In this week’s Author Spotlight, we ask author Laura Anne Gilman to tell us a bit about her story for Fantasy, “Crossroads.”

What inspired your story “Crossroads”? Could you tell us about the process of writing it?

The story, or at least the opening lines, came out of a writing assignment that I gave my class during Odyssey Fantasy Workshop in 2010: to introduce the protagonist, the antagonist, and the narrator in a paragraph of less than 200 words, with specific restrictions on what they were allowed to show or tell. It seemed only fair to do the exercise along with them, and so “John came to the crossroads at just shy of noon, where a man dressed all in black stared up at another man hanging from a gallowstree” came from that (the original line has been lost to waves of revision). I had no idea who these characters were, or what was going to happen, but the three men, set in opposition at the crossroads, stayed with me, and I knew that there was a story. The moment I came to the line “That, John thought, his pack heavy on his shoulder and his hat pulled low, was not something a wise man would get involved in,” I had it, and the rest of the story poured out. The conflict, the characters, the tension simmering in the entire world … it was all there in my hands.

It also let me know, in no uncertain terms, that there were other stories in this universe. Sometimes a story does that, gives you not only the voices in that one room, but echoes of conversations throughout the house.
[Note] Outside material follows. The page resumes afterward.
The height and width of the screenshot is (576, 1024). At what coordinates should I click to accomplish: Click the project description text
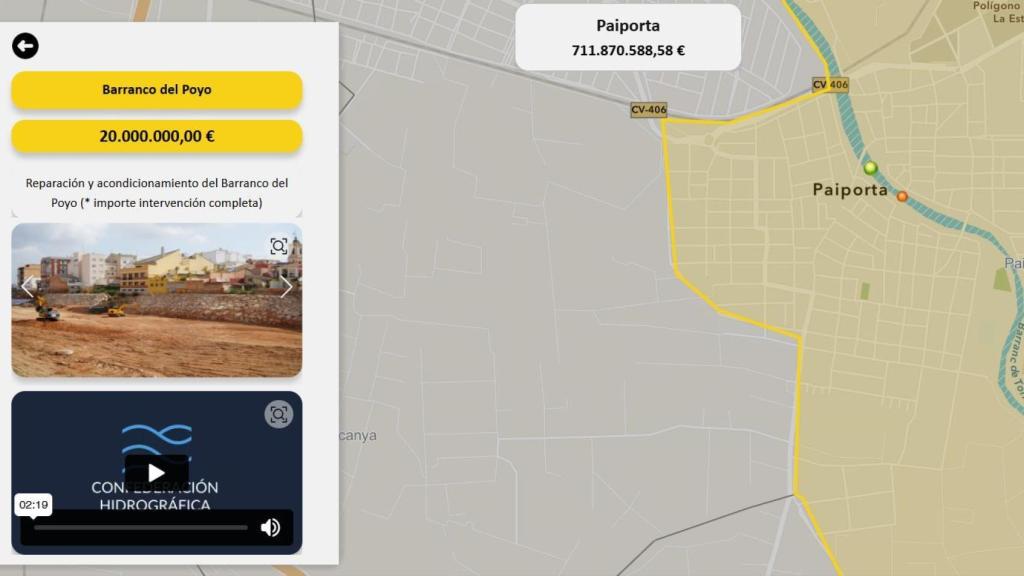click(x=157, y=193)
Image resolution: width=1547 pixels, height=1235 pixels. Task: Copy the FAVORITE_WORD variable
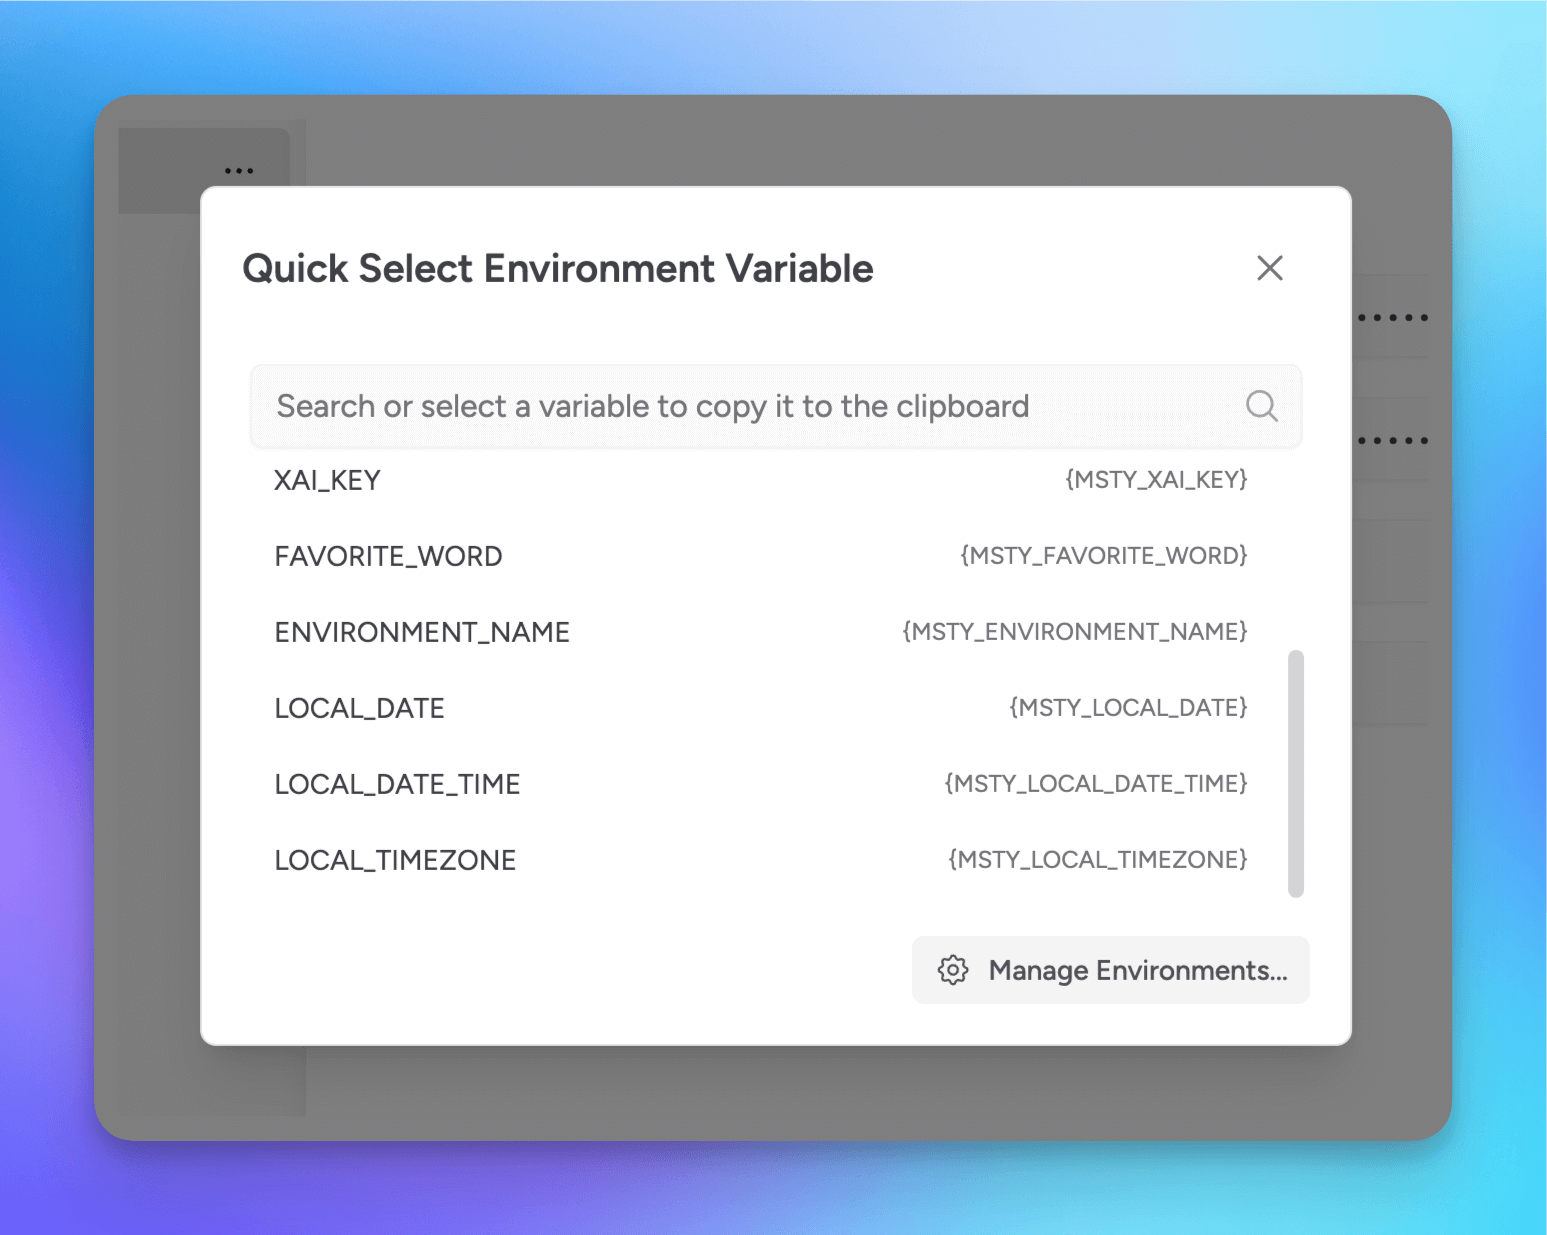point(388,556)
John notes that “Others might think he carried rotgut or whiskey; water was safer. Water couldn’t be magicked.” Your Vineart War Series also connects magic and alcohol; in the books, spells are drawn from wine. What kind of magic, do you think, would result from whiskey? From rotgut?

I actually address whisky in the Vineart War novels, although it takes someone familiar with the drink to recognize it. A much rougher, sea-faring magic, that. Rotgut … I think that would be a very personal magic, taking on the character not only of the still but the distiller. I don’t think you could sell or trade that sort of magic: You’d have to use it yourself. I also wrote a story in the anthology After Hours: Tales From the Ur Bar wherein a Sidecar (a cocktail popular just after WWI) has a certain magical component … This has lead a lot of people to assume I drink a lot.  My answer to that is “by whose standards?” Hemingway would consider me a sad piker …
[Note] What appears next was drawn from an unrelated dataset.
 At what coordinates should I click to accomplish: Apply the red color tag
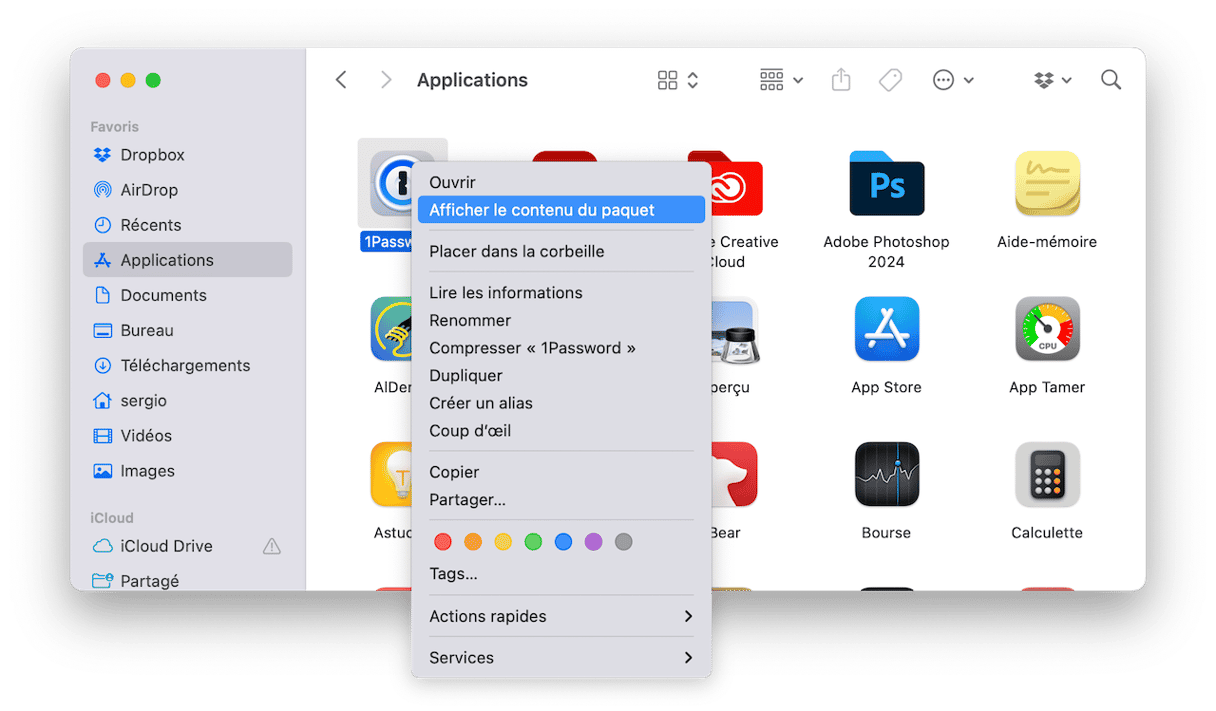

For me, the lone lawman facing down outlaws at noon reminded me of the western film “High Noon.” What are your favorite westerns?

I’m actually not a huge fan of Westerns; I’d get distracted watching the horses, not the actors (this happens whenever there are horses on-screen, actually). I saw Unforgiven and Silverado a bunch of times, and does Butch Cassidy and The Sundance Kid count as a Western? What I love is reading nonfiction about the American West and other frontiers; the sort of mentality it took to abandon everything known and to then deal with what you found past the known, especially when it didn’t match with what you had been expecting/told to believe. Every sort of personality comes out to play, when you get beyond “civilization.” And then, to see what sort of civilization they recreate, in their own image …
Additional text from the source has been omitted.